November 2013 Meeting Announcement, Delaware Valley Mass Spectrometry Discussion Group
PLEASE NOTE: We will meet in Mendel 115.
- Topic: "Mass Spectrometry in Food Safety"
- Speaker: John H. Callahan, Acting Deputy Director, Office of Regulatory Science, Center for Food Safety and Applied Nutrition, FDA, College Park, MD
- Date: Monday, November 11, 2013. 6:30 PM
- Time: Social Hour: 6:30 PM.
Talk: 7:30 PM.
Please RSVP to John Masucci JMasucci@its.jnj.com by Thursday November 7.
- Place: Department of Chemistry, Villanova University (Room 115, Mendel Hall)
The FDA's regulatory activities affect approximately 20% of every consumer dollar spent, with food safety being an important part of the FDA's regulatory purview. The Center for Food Safety and Applied Nutrition (CFSAN), along with the FDA's field laboratory structure under the Office of Regulatory Affairs (ORA), are chiefly responsible for the FDA food safety mission. Foods-related areas of regulatory concern include beverages, color and food additives, dairy products, dietary supplements, food ingredients, food packaging, game meat, grain-based products, infant formula, medical foods, plant products, seafood, spices, and cosmetics. The detection of contaminants and adulterants in foods is a major analytical challenge for the FDA, and as mass spectrometry has become central to analytical chemistry, it has also assumed a critical role in the FDA's food safety methods. In this presentation, I will highlight some of the areas where mass spectrometry has had, and will increasingly have, an impact on methods for food safety. One area that will be addressed is the development of non-targeted screening methods, based on high-resolution mass spectrometry, to enhance the FDA's capability to detect intentional and unintentional adulteration of foods. The role of liquid chromatographic separations, mass resolution and mass accuracy in non-targeted methods will be addressed. I will also discuss the development of mass spectrometry-based methods for the detection and quantification of allergens in foods, and will highlight some of the elements of the problem, including extraction of proteins from complex matrices, the role of liquid chromatography, and the difficulties associated with internal standardization and quantification.
John Callahan was born in Denver, CO and received a bachelor's degree in Chemistry from The Colorado College in Colorado Springs, CO. He received his Ph.D. in Analytical Chemistry under the direction of Kelsey Cook at the University of Illinois, Urbana-Champaign, where his thesis was on Electrohydrodynamic Ionization Mass Spectrometry. After a National Research Council post-doctoral fellowship at the U.S. Naval Research Laboratory (NRL), he joined the staff at NRL as a research scientist and later served as section head for the Mass Spectrometry and Analytical Chemistry Sections. His work at NRL focused on basic and applied applications of mass spectrometry, and included fundamental studies of carbon clusters, the development of MS methods for the study of biomolecules, and the analysis of volatile organic compounds in the enclosed atmospheres of U.S. Navy nuclear submarines. He joined the FDA's Center for Food Safety and Applied Nutrition (CFSAN) in 2003 as a staff scientist, and has served as the Branch Chief for the Spectroscopy and Mass Spectrometry Branch (SMSB) since 2005. Work in SMSB is focused on the development of methods for the analysis of marine toxins, allergens, and protein toxins in foods, the development of high-throughput untargeted screening methods and the application of advanced spectroscopic methods for foods analysis.

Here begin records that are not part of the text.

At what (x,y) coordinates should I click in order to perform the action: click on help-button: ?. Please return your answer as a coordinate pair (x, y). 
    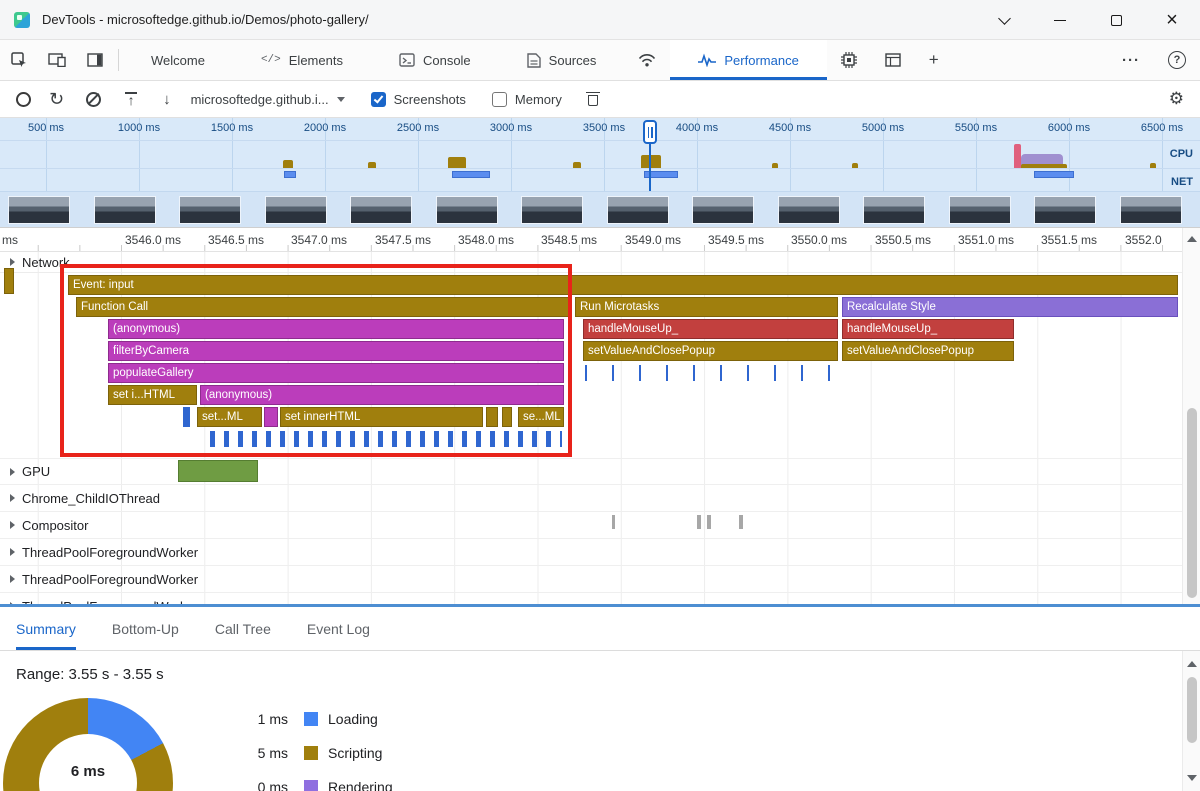
    Looking at the image, I should click on (1177, 60).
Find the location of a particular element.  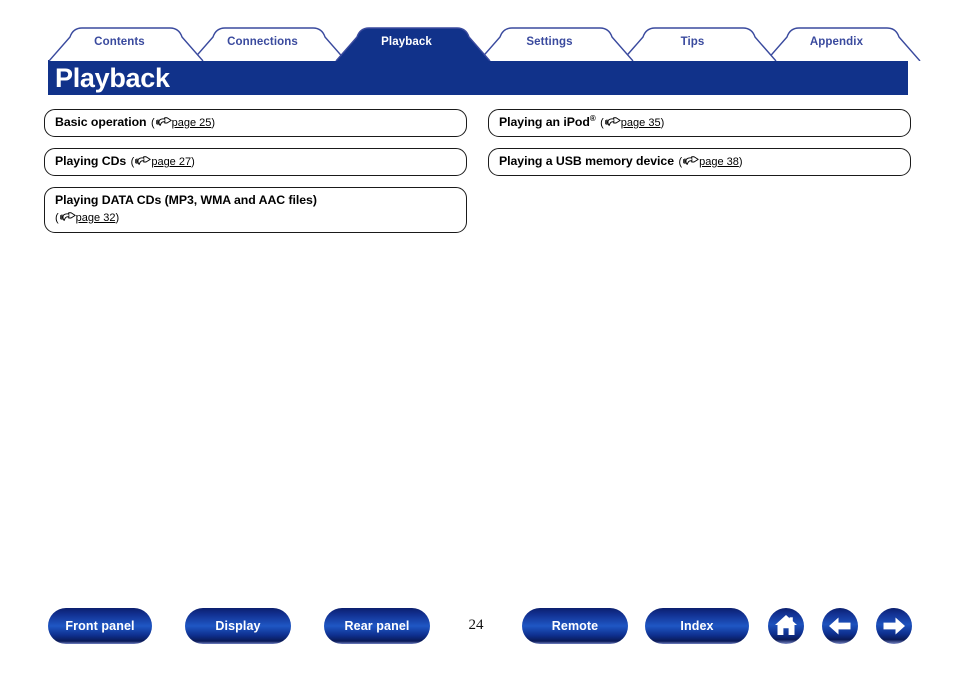

tab-contents: Contents is located at coordinates (126, 44).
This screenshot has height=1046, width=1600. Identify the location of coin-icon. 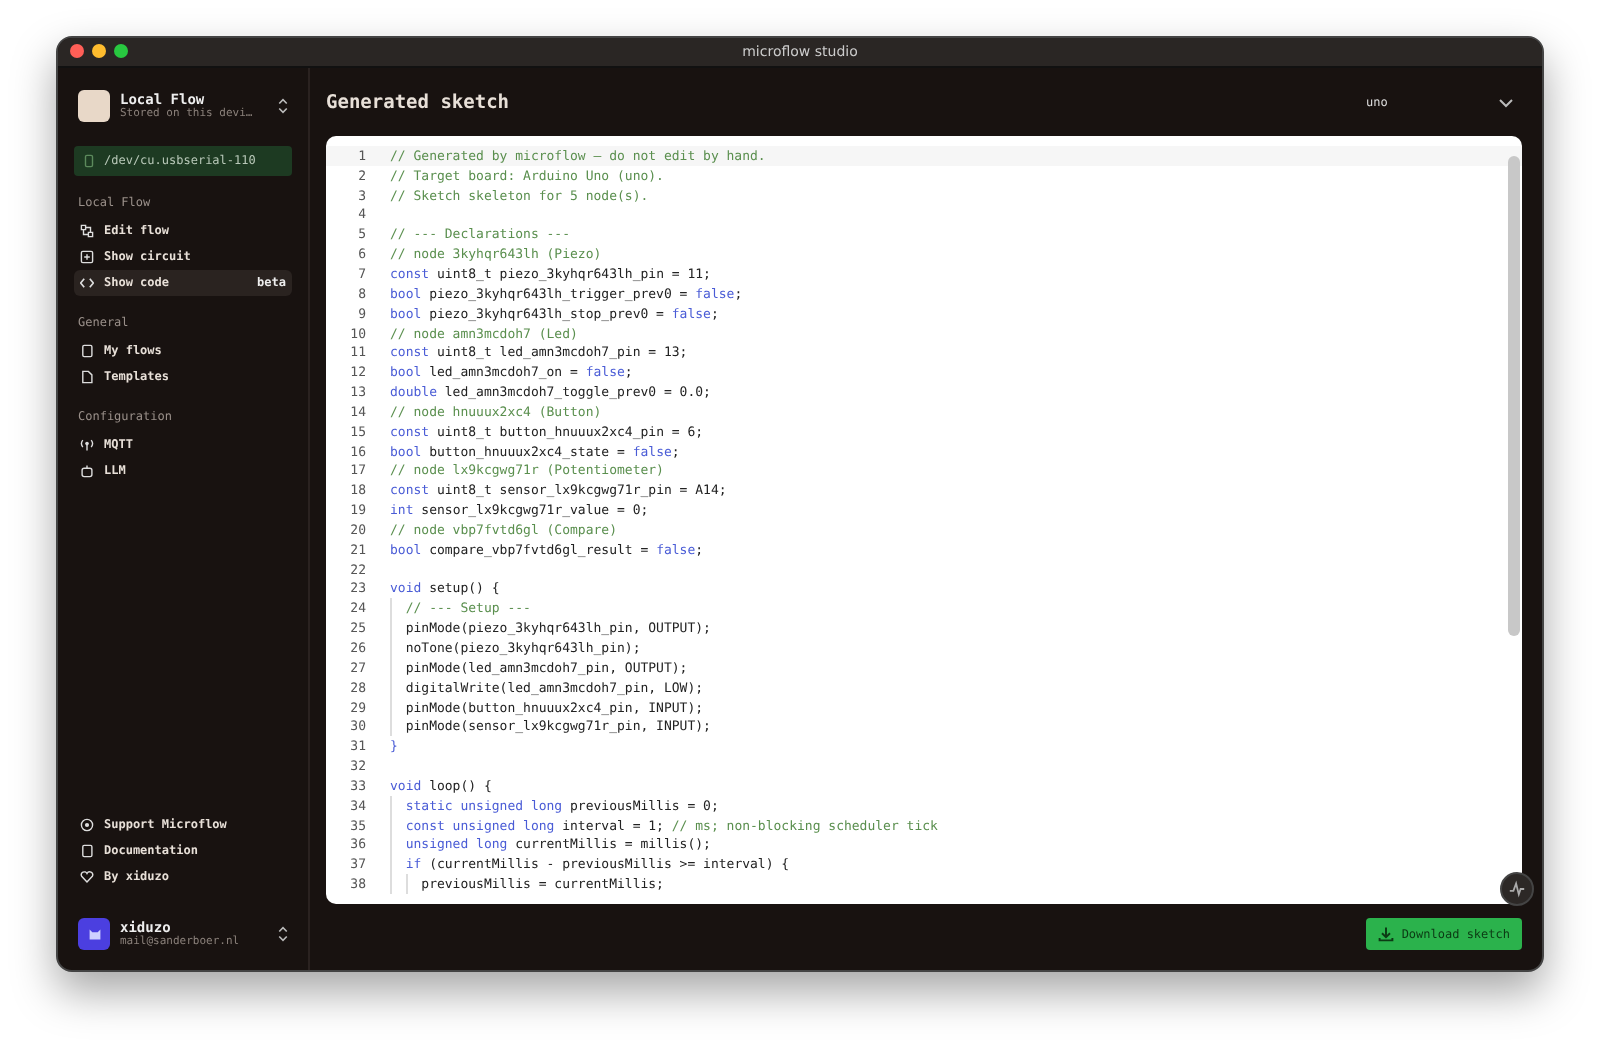
(87, 825).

He is temporarily serving as acting Deputy Director of the Office of Regulatory Science at CFSAN. John has been a member of the American Chemical Society since 1979, served as the Chair of the Analytical Division of the ACS in 2005, and served on the Analytical Division Executive Committee from 2004-2007. He has been a member of the American Society for Mass Spectrometry since 1984 and served as the ASMS Board Member At-Large for Education from 2008-2010. He has been associated with the Washington-Baltimore Mass Spectrometry Discussion Group in one way or another since 1986.